Жестокость Унгерна была связана с его маниакальной подозрительностью. «Я никому не могу верить, – жаловался он Оссендовскому, – нет больше честных людей! Все имена фальшивы, звания – присвоены, документы – подделаны…» Это обычно для параноика – мыслить себя единственным настоящим человеком среди оборотней, по отношению к которым ничто не может считаться преступлением. На тот же самый диагноз указывают и неистощимая энергия Унгерна, его постоянная бурная деятельность, перемежаемая приступами апатии, предприимчивость в сочетании с мрачным фатализмом, дикие припадки ярости при всегдашней молчаливости и замкнутости, его фанатизм, нетерпимость, отсутствие интереса к женщинам, наконец, манера речи – быстрой, возбуждённой, если разговор касался близких ему тем, с повторением одних и тех же слов, и одновременно бессвязной, «перескакивающей с предмета на предмет», как писал один из собеседников барона. Но корректнее всё же говорить не о паранойе в медицинском смысле, а о параноическом складе личности, характерном для тиранов разных времён и народов. Не случайно «сумасшедшим бароном» Унгерна стали называть лишь после его смерти. Он занимал крупные посты, с ним считались и в Чите, и в Харбине, и в среде высшей китайской администрации северных провинций. Японцы тоже, судя по всему, не сомневались в его нормальности, как, впрочем, и большевики. Видимо, понадобилась временная дистанция, чтобы увидеть в нём признаки безумия, замечаемые и раньше, но на фоне ирреальной действительности тех лет казавшиеся незначительным отклонением от нормы. Инфернальная фигура барона вызывала почти суеверный ужас, притуплявший естественное чувство границы между человеком просто неуравновешенным и душевнобольным. К тому же сама атмосфера таинственности, окружавшая Даурию, мешала пристальнее вглядеться в её хозяина.
Посторонние здесь появлялись редко, но от железнодорожников, солдат и местных жителей было известно, что в Даурии тела расстрелянных не закапывают и не сжигают, а бросают в лесу на съедение волкам. Ходили слухи, будто иногда на растерзание хищникам оставляют и живых, предварительно связав их по рукам и ногам. «С наступлением темноты, – вспоминал служивший в Даурии полковник Ольгерд Олич[21], – кругом на сопках только и слышен был жуткий вой волков и одичавших псов. Волки были настолько наглы, что в дни, когда не было расстрелов, а значит, и пищи для них, они забегали в черту казарм».

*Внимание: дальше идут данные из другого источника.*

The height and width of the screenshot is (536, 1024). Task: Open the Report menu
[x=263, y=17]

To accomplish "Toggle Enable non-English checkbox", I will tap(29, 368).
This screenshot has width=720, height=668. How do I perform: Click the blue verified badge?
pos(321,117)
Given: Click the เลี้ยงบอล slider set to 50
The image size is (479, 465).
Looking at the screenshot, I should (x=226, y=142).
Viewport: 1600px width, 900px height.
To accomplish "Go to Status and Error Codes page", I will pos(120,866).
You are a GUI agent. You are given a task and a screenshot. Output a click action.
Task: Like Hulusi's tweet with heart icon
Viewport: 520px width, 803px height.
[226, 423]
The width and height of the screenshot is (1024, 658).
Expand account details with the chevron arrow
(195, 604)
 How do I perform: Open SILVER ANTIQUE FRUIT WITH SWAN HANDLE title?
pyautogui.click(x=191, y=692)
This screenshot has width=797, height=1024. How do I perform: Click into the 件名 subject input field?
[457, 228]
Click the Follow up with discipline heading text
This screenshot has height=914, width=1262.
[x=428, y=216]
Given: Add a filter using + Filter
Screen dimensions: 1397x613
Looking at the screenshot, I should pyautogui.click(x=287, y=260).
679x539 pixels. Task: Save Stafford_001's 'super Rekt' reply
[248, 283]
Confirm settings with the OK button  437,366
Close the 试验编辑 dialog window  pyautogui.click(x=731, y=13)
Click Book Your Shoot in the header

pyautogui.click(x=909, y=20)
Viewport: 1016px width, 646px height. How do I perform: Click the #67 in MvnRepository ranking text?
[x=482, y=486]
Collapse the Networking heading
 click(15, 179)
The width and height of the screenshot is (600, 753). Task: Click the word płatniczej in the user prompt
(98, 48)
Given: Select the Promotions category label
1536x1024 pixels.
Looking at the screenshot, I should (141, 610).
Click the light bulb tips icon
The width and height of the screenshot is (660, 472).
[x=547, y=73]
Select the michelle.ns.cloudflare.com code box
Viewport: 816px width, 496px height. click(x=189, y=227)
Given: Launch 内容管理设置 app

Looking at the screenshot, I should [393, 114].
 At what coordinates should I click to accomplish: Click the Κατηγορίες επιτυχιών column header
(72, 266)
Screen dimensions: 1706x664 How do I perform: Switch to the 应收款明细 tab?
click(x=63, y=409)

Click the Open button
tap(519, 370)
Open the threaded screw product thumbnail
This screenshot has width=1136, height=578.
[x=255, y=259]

Тот же мемуарист рассказывает, что Унгерн любил абсолютно один, без спутников и без конвоя, «для отдыха» вечерами ездить верхом по окружавшим военный городок сопкам, где всюду валялись черепа, скелеты и гниющие части обглоданных волками тел». Причём у этих его одиноких прогулок было подобие цели: где-то здесь, в лесу, обитал филин, чьё «всегдашнее местопребывание» барон хорошо знал и обязательно проезжал возле. Однажды вечером, то ли не услышав привычного уханья, то ли ещё по какой-то причине Унгерн решил, что его любимец болен. Встревожившись, он прискакал в посёлок, вызвал дивизионного ветеринара и велел ему немедленно отправляться в сопки, «найти филина и лечить его».